Below is a list issues that we're actively working on. We hope to have these resolved soon. This is intended to be a temporary page.

For differences between the new platforms and Mahuika, see the more permanent differences from Mahuika.

Access¶

OnDemand Apps¶

The resources dedicated to interactive work via a web browser are smaller, and so computations requiring large amounts of memory or many CPU cores are not yet supported.
Slurm sbatch jobs can be submitted directly from your apps, such as the terminal in Jupyterlab, RSudio or code-server. However, interactive jobs (srun or salloc) can only run from the Clusters > NeSI HPC SHell Access dropdown menu which opens a standard terminal window in the browser. Watch a demo here.
Missing user Namespaces in Kubernetes pods will interfere with most Apptainer operations. One can run apptainer pull command, apptainer exec,run,shell commands can not be executed.

Software¶

As was already the case on the Milan nodes in Mahuika (where they had a Rocky 8 OS), some of our environment modules cause system software to stop working, e.g: load module load Perl and svn stops working. This is usually the case if they load LegacySystem/7 as a dependency. The solutions are to ask us to re-build the problem environment module, or just don't have it loaded while doing other things.

Delft3D_FM wasn't working in Mahuika's Milan partition so probably needs rebuilding.

MPI software using 2020 or earlier toolchains eg intel-2020a, may not work correctly across nodes.
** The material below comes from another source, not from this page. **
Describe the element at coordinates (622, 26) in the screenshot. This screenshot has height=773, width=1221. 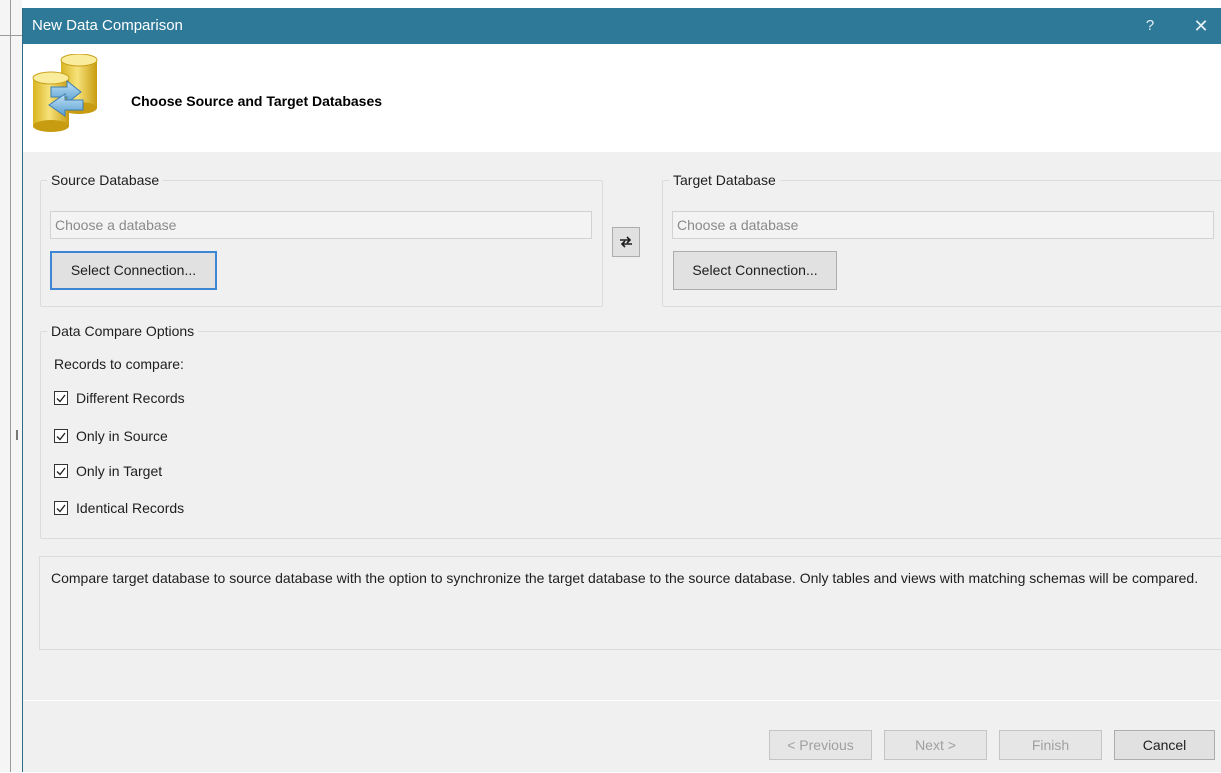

Trying with more recent toolchains is recommended eg intel-2022a.

Please let us know if you find any additional problems.

Slurm¶

GPUs¶

If you request a GPU without specifying which type of GPU, you will get a random one. So please always specify a GPU type.

BadConstraints¶

This uninformative message can appear as a reason for a job pending in the squeue output when the job is submitted to both milan and genoa partitions (which is the default behaviour). It does not appear to reflect a real problem though, just a side-effect of the mechanism we are using to target jobs to the right-sized node(s).